If this feels annoying, good.
Security is often annoyance wearing a helmet.
Annoyance is cheaper than incident response.
Final thought
Vibe coding makes it easy to connect powerful services.
That is part of the fun.
A beginner can build with AI models, maps, email, payments, spreadsheets, databases, voice transcription, and search APIs faster than ever.
But every connection has a key.
Every key opens something.
Every open thing needs a boundary.
Do not let the machine, the tutorial, or your own excitement convince you that secrets are just strings.
They are keys.
And keys belong in pockets, vaults, or carefully managed secret stores.
Not in screenshots. Not in Git. Not in prompts. Not in the browser wearing a fake mustache.
Next step
Before your app asks for its first API key, learn where the skeletons are kept.
FAQs
What is an API key?
An API key is a credential that lets software access another service. Treat it like a password because it can grant access, trigger usage, and create costs.
Should I put API keys in my code?
No. Avoid hardcoding API keys in source code. Use environment variables or a proper secrets manager depending on the project’s complexity.
What is a .env file?
A .env file stores local environment variables such as API keys and database URLs.
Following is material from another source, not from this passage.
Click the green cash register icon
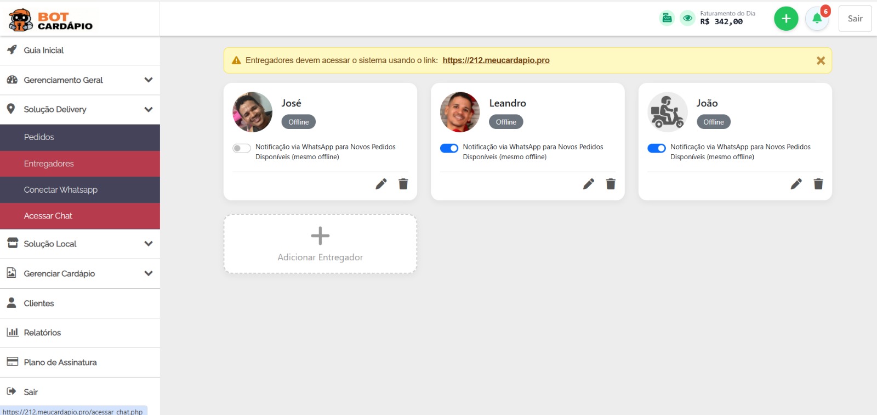pyautogui.click(x=667, y=18)
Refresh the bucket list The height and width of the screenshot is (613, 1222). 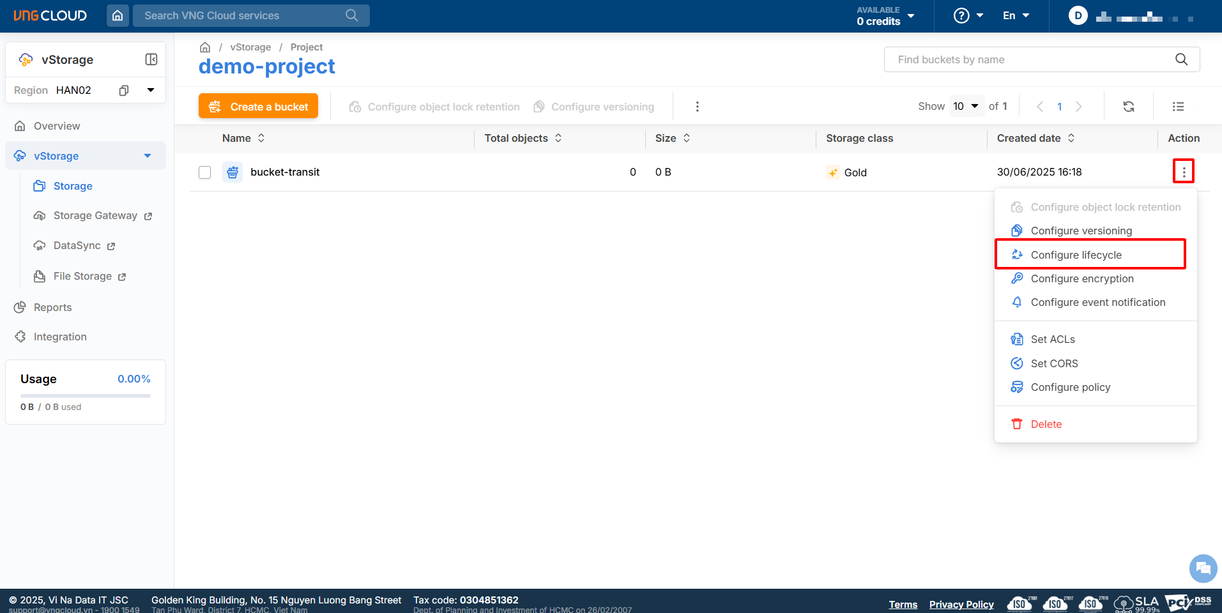click(1129, 107)
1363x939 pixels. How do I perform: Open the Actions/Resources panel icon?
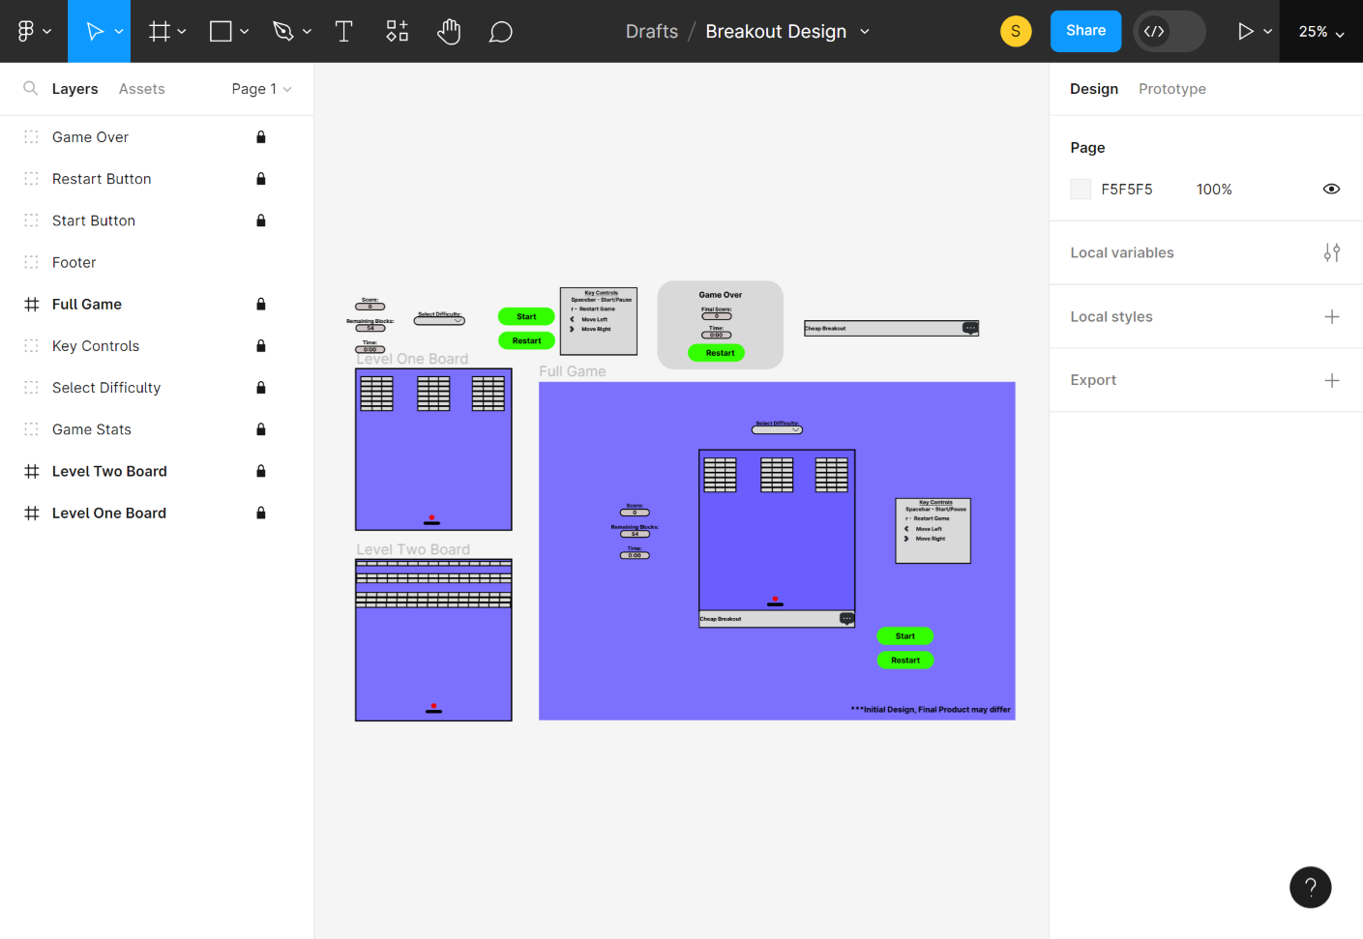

It should be excluded from Git using .gitignore.
What should I do if I leak an API key?
Rotate or revoke the key immediately, remove it from code, check Git history and logs, review usage, and replace it with a new restricted key.
Can I paste API keys into AI tools?
Avoid pasting real secrets into prompts. Use placeholders and redacted examples unless you fully understand the tool’s privacy and data-handling settings.